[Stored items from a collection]
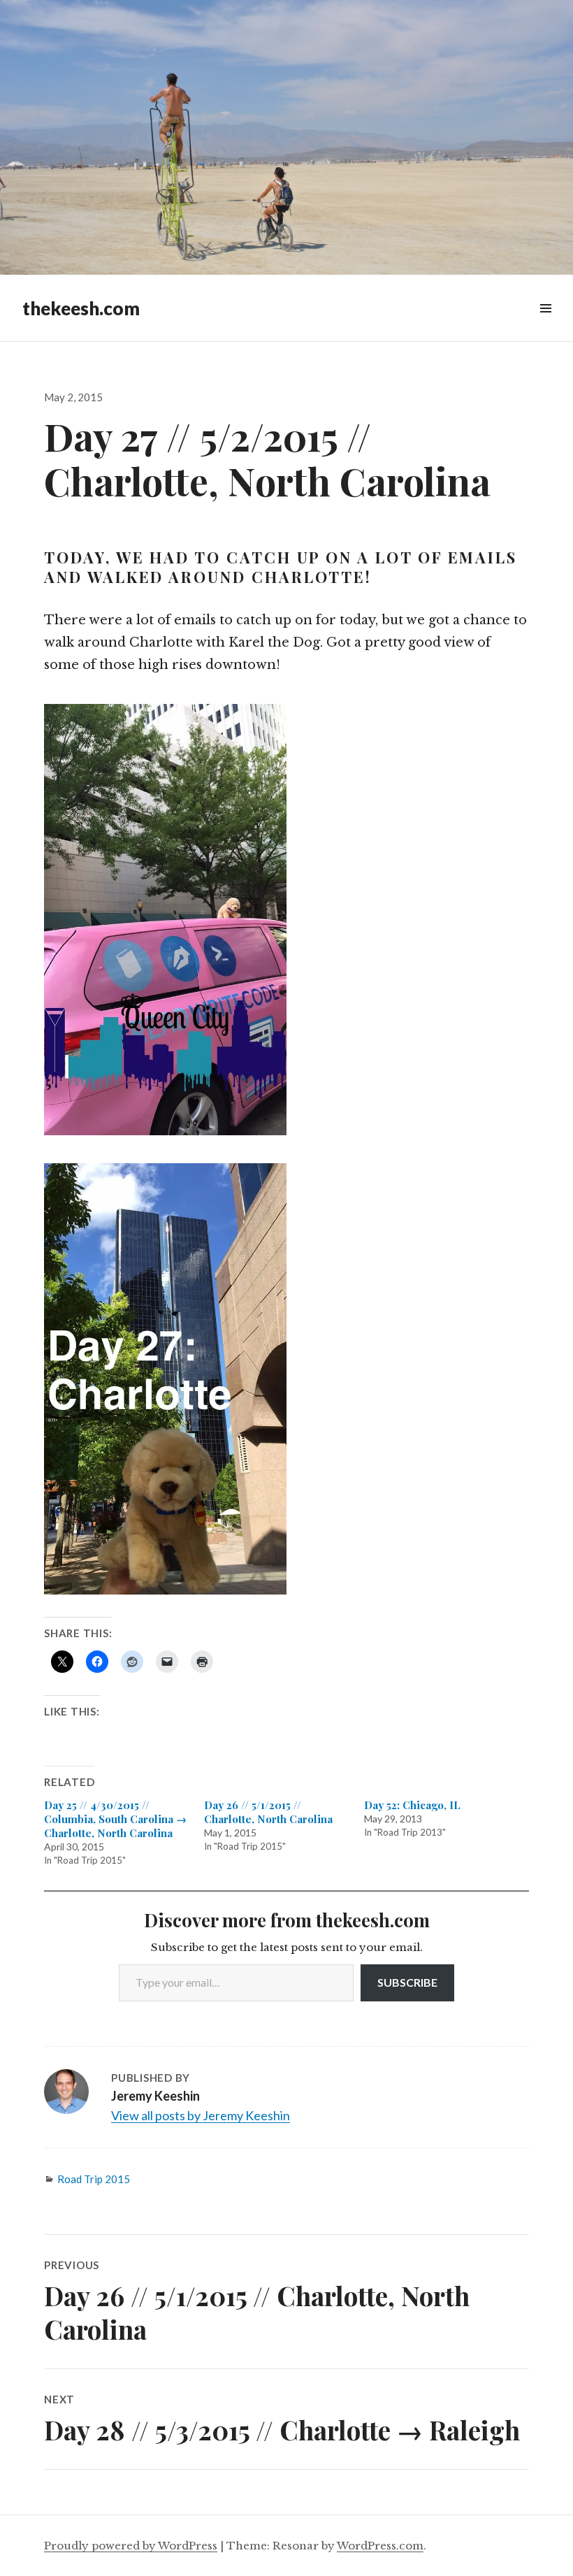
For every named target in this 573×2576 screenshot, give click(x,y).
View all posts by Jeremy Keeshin (200, 2115)
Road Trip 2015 (93, 2179)
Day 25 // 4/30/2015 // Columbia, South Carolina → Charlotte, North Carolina (115, 1819)
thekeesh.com (81, 308)
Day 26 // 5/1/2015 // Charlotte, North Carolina (268, 1812)
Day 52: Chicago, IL (412, 1805)
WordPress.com (380, 2545)
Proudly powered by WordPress (130, 2545)
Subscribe (407, 1982)
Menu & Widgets (545, 324)
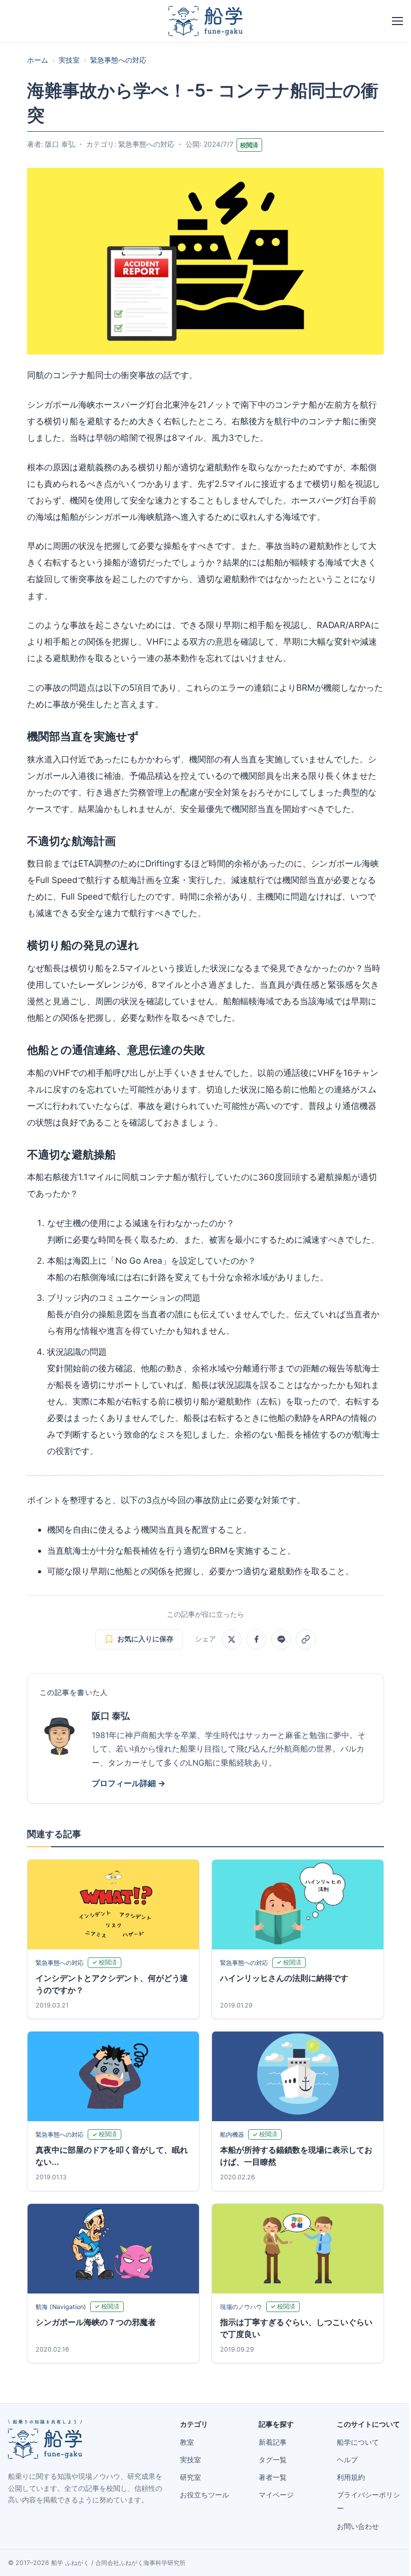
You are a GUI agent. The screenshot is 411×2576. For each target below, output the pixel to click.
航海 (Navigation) (61, 2307)
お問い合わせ (358, 2526)
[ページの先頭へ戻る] (388, 2557)
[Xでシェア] (232, 1639)
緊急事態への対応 (118, 60)
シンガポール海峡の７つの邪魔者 (96, 2322)
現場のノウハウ (241, 2307)
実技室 (69, 60)
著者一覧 (273, 2477)
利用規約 (351, 2477)
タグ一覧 (273, 2460)
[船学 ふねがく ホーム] (205, 21)
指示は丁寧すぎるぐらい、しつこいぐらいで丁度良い (296, 2328)
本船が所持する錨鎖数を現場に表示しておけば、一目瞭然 (296, 2156)
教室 (187, 2442)
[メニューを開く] (397, 21)
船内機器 (232, 2134)
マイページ (276, 2495)
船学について (358, 2442)
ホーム (37, 60)
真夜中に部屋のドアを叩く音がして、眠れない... (112, 2156)
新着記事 (273, 2442)
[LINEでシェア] (281, 1639)
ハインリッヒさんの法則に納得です (284, 1978)
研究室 (190, 2477)
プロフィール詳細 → (128, 1783)
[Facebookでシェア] (256, 1639)
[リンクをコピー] (306, 1639)
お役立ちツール (204, 2495)
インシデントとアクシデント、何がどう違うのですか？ (112, 1984)
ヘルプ (347, 2460)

▶ _Task objective_: The required answer is every line from the one containing "Day 26 // 5/1/2015" through the last line of the entries, restated word for word and with no pictures.

▶ _Worked solution_:
Day 26 // 5/1/2015 // Charlotte, North Carolina (268, 1812)
Day 52: Chicago, IL (412, 1805)
WordPress.com (380, 2545)
Proudly powered by WordPress (130, 2545)
Subscribe (407, 1982)
Menu & Widgets (545, 324)
You are a GUI agent. The screenshot is 411×2576. For each target below, output the pixel to click.
航海 (Navigation) (61, 2307)
お問い合わせ (358, 2526)
[ページの先頭へ戻る] (388, 2557)
[Xでシェア] (232, 1639)
緊急事態への対応 (118, 60)
シンガポール海峡の７つの邪魔者 (96, 2322)
現場のノウハウ (241, 2307)
実技室 (69, 60)
著者一覧 (273, 2477)
利用規約 (351, 2477)
タグ一覧 (273, 2460)
[船学 ふねがく ホーム] (205, 21)
指示は丁寧すぎるぐらい、しつこいぐらいで丁度良い (296, 2328)
本船が所持する錨鎖数を現場に表示しておけば、一目瞭然 (296, 2156)
教室 (187, 2442)
[メニューを開く] (397, 21)
船内機器 (232, 2134)
マイページ (276, 2495)
船学について (358, 2442)
ホーム (37, 60)
真夜中に部屋のドアを叩く音がして、眠れない... (112, 2156)
新着記事 (273, 2442)
[LINEでシェア] (281, 1639)
ハインリッヒさんの法則に納得です (284, 1978)
研究室 (190, 2477)
プロフィール詳細 → (128, 1783)
[Facebookでシェア] (256, 1639)
[リンクをコピー] (306, 1639)
お役立ちツール (204, 2495)
インシデントとアクシデント、何がどう違うのですか？ (112, 1984)
ヘルプ (347, 2460)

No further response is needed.